0

I found this post on selecting a range from an array, and have to use the LINQ option:

Selecting a range of items inside an array in C#

Ultimately, I'm trying to get the last four lines from some text file. After, I've read in and cleaned the lines for unwanted characters and empty lines, I have an array with all of the lines. I'm using the following to do so:

string[] allLines = GetEachLine(results);
string[] lastFourLines = allLines.Skip(allLines.Length - 4).Take(4).ToArray();

This works fine, but I'm wondering if I could somehow skip assinging to the allLines variable all together. Such as:

string[] lastFourLines = GetEachLine(results).Skip(returnedArrayLength - 4).Take(4).ToArray();
hallibut
  • 136
  • 1
  • 12
  • what is the type and nature of results parameter? – sairfan Dec 15 '21 at 19:22
  • 1
    What happened when you tried the code you want to use? – Jon Skeet Dec 15 '21 at 19:24
  • It's a string. It comes from calling File.ReadAllText(myFile). The string is everything that's in the file. GetEachLine is a method I wrote that ultimately gets rid of unwanted characters and lines, then returns a string[] with each element being a line from the file. – hallibut Dec 15 '21 at 19:25
  • So the top code works. In the bottom code, I don't know how to get the length of GetEachLine() without assinging it to a variable first. – hallibut Dec 15 '21 at 19:26
  • As noted in some other answers, you have already thrown out efficiency when you chose to return `string[]` from `GetEachLIne`. (BTW, what is the type of `results`?). At that point your first code works fine, except it runs through all the elements in the array to get to the last 4, much better to use your knowledge of it as an array to get the last four elements. – NetMage Dec 16 '21 at 20:24

3 Answers3

2

It would be better to change GetEachLine and code preceding it (however results is computed) to use IEnumerable<T> and avoid using an array to read the entire file in memory for the last four lines (unless you use all of results for something else) - consider using File.ReadLines.
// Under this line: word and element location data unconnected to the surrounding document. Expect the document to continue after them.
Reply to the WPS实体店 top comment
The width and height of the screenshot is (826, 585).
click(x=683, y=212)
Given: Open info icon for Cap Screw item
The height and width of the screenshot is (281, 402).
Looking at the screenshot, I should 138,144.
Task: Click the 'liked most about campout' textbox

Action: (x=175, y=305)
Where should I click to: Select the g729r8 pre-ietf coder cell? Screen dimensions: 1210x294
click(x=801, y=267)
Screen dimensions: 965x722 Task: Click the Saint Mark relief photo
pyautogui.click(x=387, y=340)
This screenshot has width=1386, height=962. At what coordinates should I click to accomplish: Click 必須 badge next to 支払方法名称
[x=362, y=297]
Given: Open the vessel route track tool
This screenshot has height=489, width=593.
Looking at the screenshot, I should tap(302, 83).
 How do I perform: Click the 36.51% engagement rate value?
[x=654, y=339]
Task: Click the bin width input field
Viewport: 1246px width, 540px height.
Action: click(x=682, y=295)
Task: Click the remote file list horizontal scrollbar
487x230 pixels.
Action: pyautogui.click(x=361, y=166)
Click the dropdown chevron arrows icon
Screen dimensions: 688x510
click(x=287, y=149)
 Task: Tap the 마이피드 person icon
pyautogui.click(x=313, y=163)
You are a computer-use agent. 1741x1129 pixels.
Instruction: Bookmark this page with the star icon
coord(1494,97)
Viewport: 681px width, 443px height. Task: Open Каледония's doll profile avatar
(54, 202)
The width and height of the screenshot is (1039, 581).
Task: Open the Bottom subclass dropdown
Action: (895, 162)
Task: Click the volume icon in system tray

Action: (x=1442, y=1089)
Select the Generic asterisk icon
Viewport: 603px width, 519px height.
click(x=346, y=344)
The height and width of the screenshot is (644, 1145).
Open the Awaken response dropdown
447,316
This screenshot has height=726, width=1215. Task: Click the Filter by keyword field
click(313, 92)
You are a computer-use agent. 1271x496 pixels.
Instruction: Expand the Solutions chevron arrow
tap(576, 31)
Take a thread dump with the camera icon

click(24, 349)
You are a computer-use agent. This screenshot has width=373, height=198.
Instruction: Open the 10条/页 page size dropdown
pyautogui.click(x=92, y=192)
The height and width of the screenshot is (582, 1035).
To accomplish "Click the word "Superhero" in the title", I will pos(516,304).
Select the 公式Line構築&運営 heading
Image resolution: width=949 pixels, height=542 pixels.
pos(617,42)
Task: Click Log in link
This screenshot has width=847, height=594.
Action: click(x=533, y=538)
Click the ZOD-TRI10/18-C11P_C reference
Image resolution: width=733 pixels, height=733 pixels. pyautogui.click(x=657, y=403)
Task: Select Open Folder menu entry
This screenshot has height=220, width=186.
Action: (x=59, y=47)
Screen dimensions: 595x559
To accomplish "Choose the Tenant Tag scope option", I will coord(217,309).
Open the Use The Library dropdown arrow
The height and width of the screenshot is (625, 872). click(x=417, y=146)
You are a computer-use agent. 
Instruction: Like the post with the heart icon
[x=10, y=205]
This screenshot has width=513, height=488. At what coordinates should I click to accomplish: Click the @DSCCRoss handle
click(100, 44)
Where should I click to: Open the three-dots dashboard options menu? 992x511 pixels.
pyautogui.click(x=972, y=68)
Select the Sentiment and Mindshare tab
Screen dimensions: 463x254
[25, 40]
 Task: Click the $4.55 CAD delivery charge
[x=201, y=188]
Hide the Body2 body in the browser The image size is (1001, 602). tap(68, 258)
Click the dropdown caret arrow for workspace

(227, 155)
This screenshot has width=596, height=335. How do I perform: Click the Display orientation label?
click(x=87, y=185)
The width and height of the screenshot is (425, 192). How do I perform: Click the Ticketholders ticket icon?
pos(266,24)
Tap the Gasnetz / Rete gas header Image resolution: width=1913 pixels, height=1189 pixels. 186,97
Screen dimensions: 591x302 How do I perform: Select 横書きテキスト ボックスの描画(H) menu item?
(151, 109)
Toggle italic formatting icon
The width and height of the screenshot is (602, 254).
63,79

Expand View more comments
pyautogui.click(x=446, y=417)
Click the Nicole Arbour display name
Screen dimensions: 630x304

However, if you are using .Net Core 2.0 or greater, you can use Enumerable.TakeLast to efficiently return the last four lines:

var lastFourLines = GetEachLine(results).TakeLast(4);
NetMage
  • 26,163
  • 3
  • 34
  • 55
  • Can you elaborate on what you meaning by using IEnumerable to avoid using an array? – hallibut Dec 19 '21 at 04:26
  • @hallibut It would be better if `GetEachLine` returned `IEnumerable` instead of `string[]`. I would need to see the code of `GetEachLine` to be specific on changes. – NetMage Dec 23 '21 at 00:43
1

if GetEachLine() returns string[] then that should work fine, though null checking may be needed.

As you chain more you may want to use line breaks to increase readability:

string[] lastFourLines = GetEachLine(results)
    .Skip(allLines.Length - 4)
    .Take(4)
    .ToArray();

allLines.Length won't exist unless you still have line 1 from your question, you can avoid calling GetEachLine() twice by using TakeLast().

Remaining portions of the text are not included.